- **The problem**: Reproduce verbatim the entries from the line containing "You are a GUI" through the line containing "Action: click(x=868, y=87)", including both end lines. Omit the pictures.

- **Exercise material**:
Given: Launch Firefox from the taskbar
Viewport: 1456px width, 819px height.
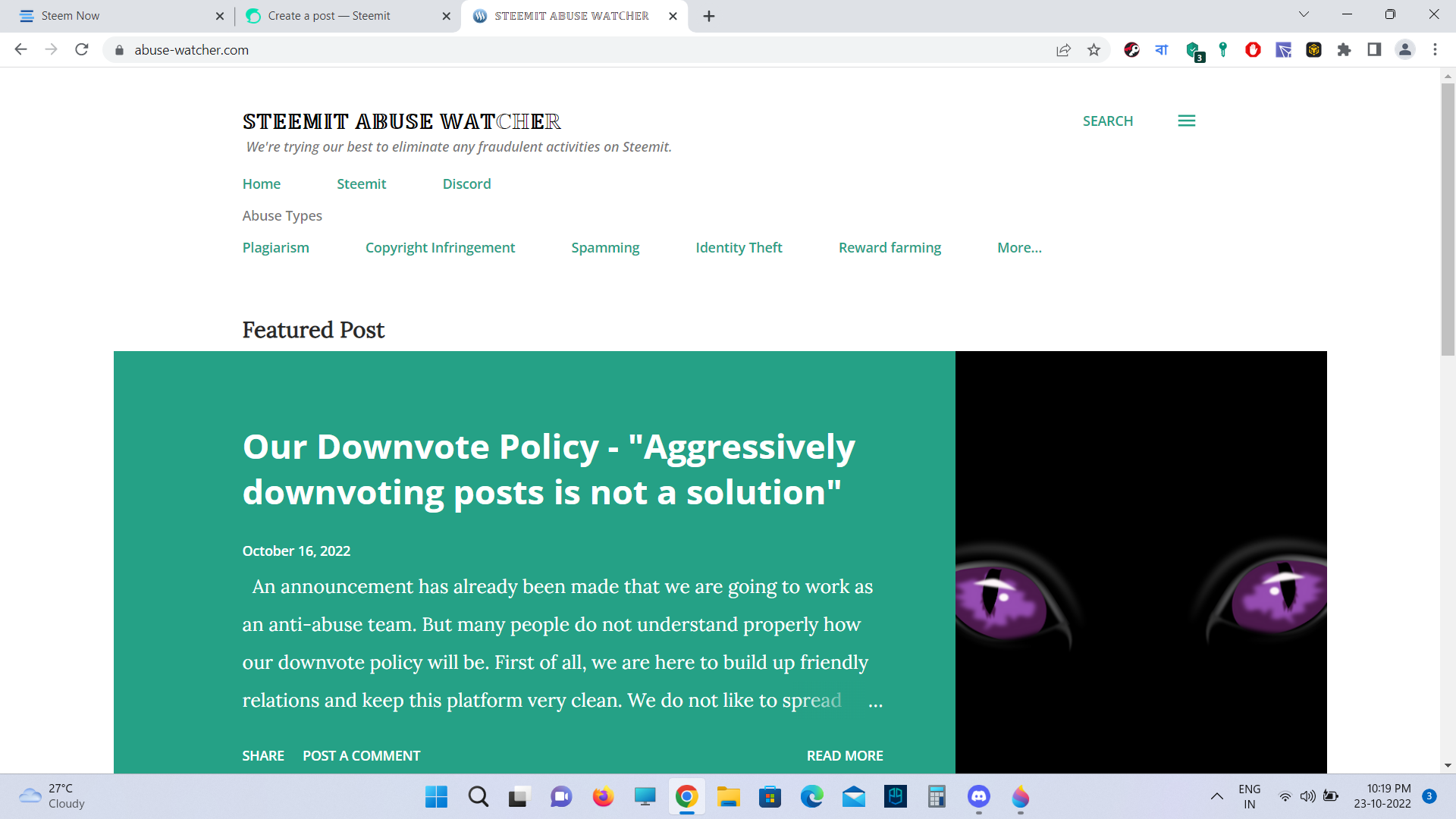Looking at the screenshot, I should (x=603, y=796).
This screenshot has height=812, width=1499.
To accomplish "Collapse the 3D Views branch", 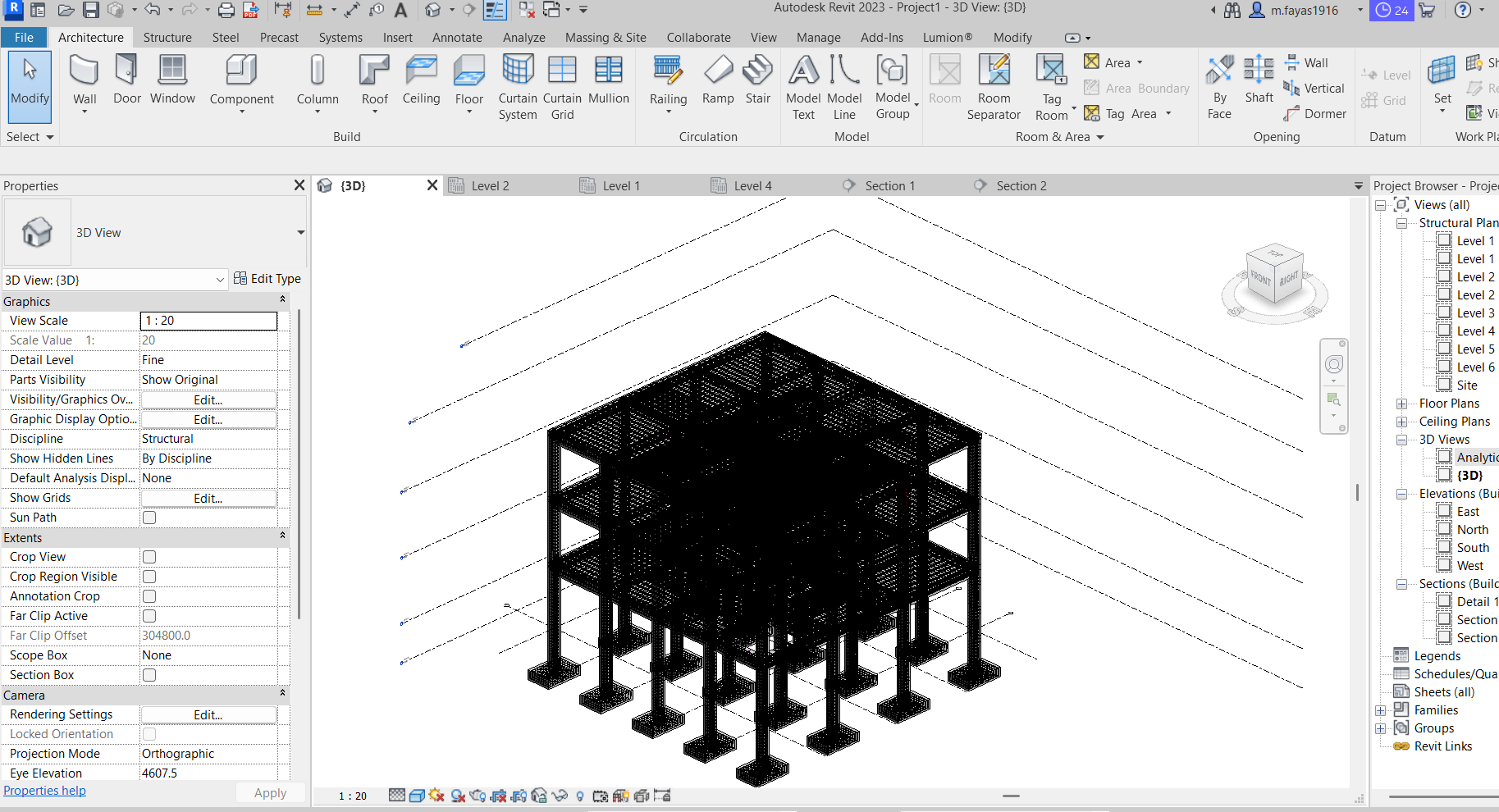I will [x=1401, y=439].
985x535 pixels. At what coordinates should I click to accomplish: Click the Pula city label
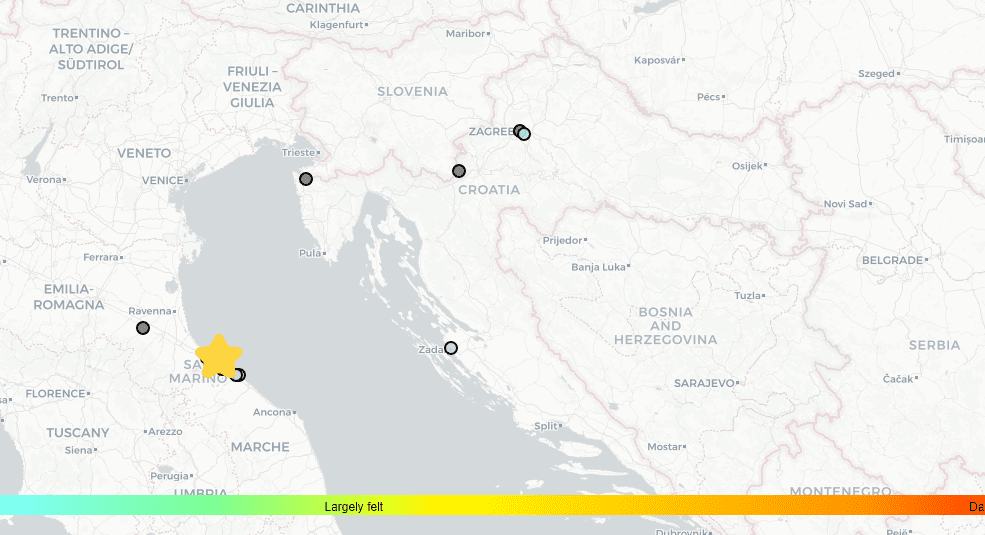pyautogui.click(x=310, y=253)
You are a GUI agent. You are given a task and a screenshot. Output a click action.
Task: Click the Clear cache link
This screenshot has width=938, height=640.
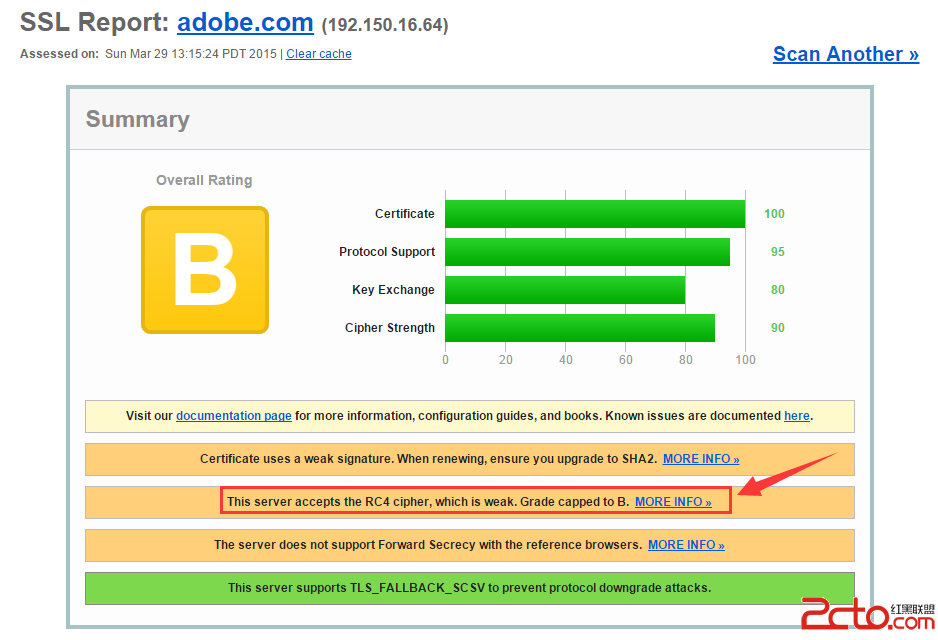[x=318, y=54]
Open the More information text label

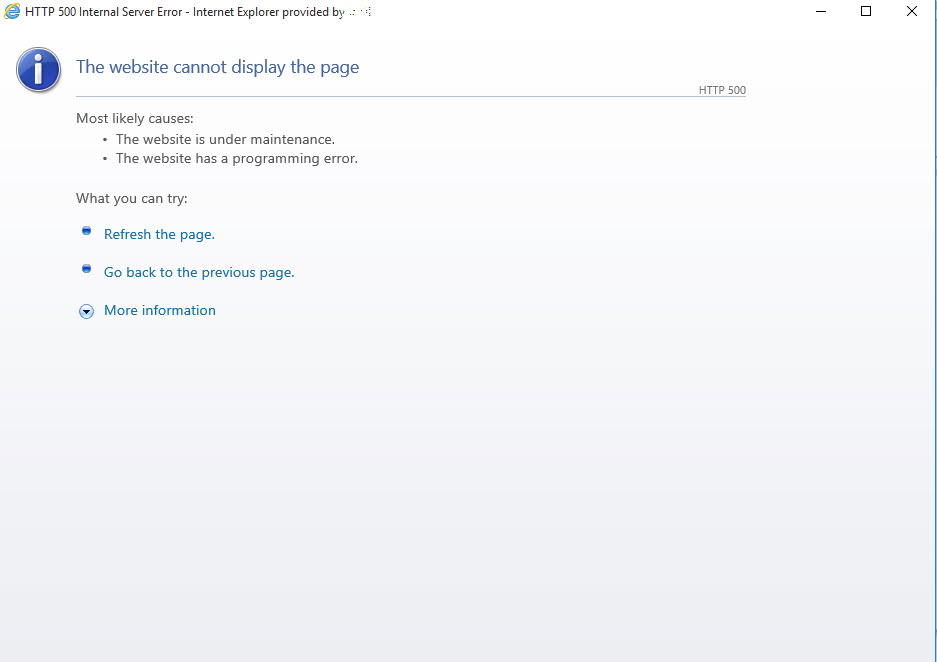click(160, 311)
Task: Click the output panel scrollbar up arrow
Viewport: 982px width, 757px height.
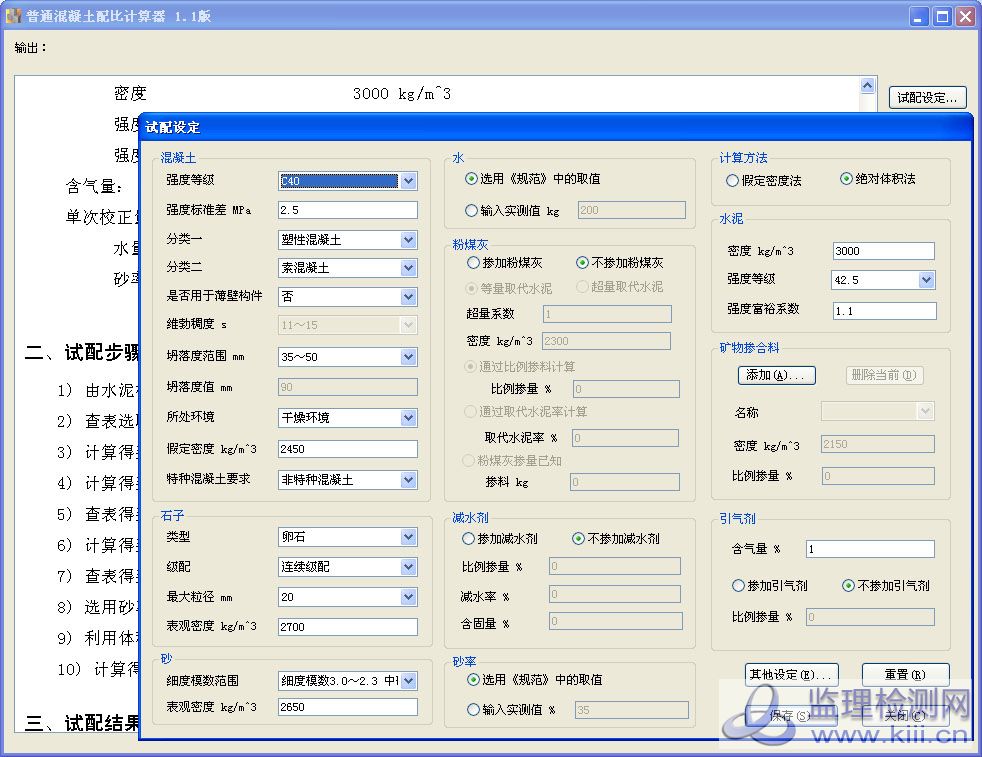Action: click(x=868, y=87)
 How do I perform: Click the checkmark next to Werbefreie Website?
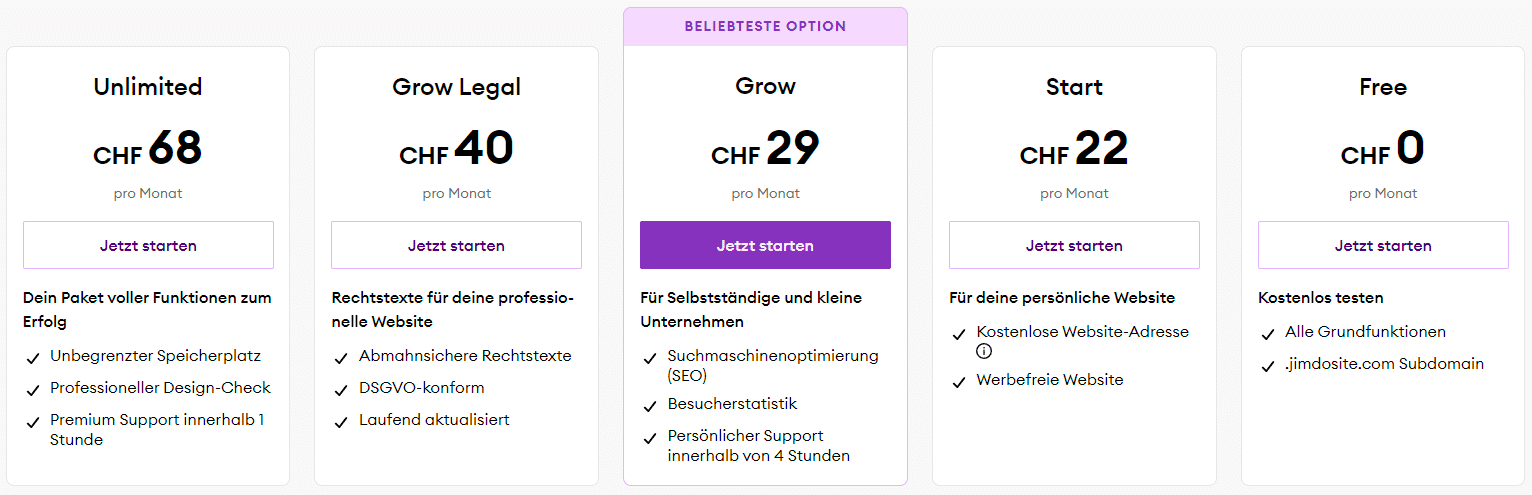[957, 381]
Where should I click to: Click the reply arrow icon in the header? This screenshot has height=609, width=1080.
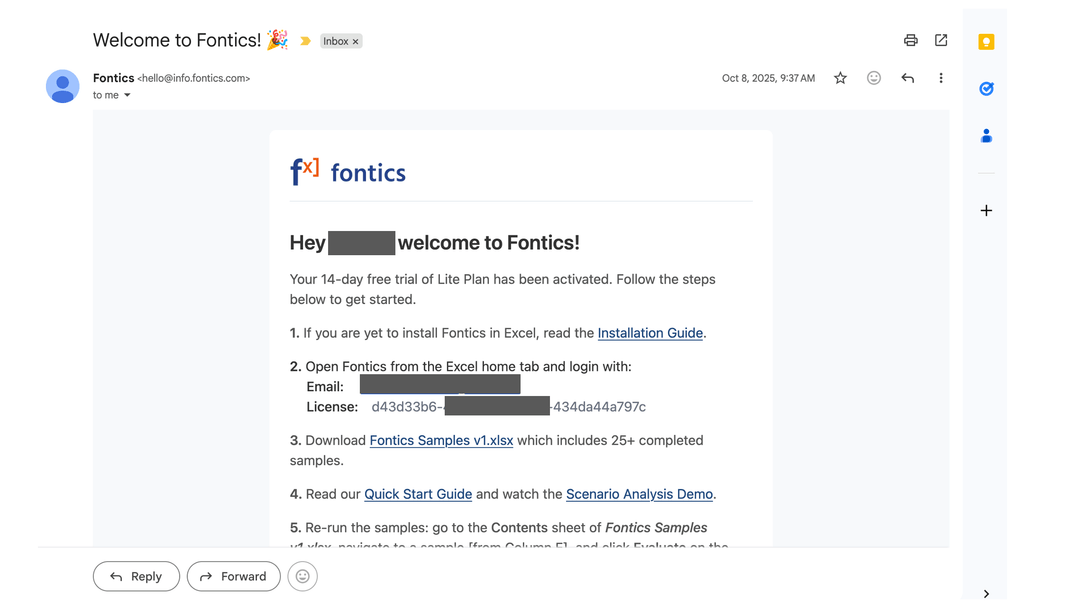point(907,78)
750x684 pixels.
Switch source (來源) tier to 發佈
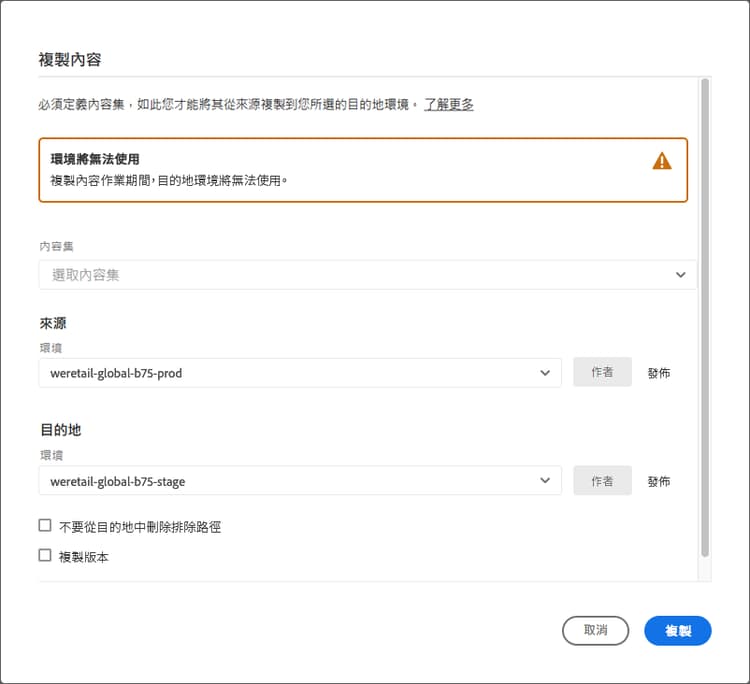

- **Task answer**:
You are a GUI agent. You are given a task and a screenshot. Output a click action.
Task: Click the Clear cache link
This screenshot has width=938, height=640.
[x=318, y=54]
Open the More information text label

click(160, 311)
Task: Click the output panel scrollbar up arrow
Viewport: 982px width, 757px height.
Action: click(x=868, y=87)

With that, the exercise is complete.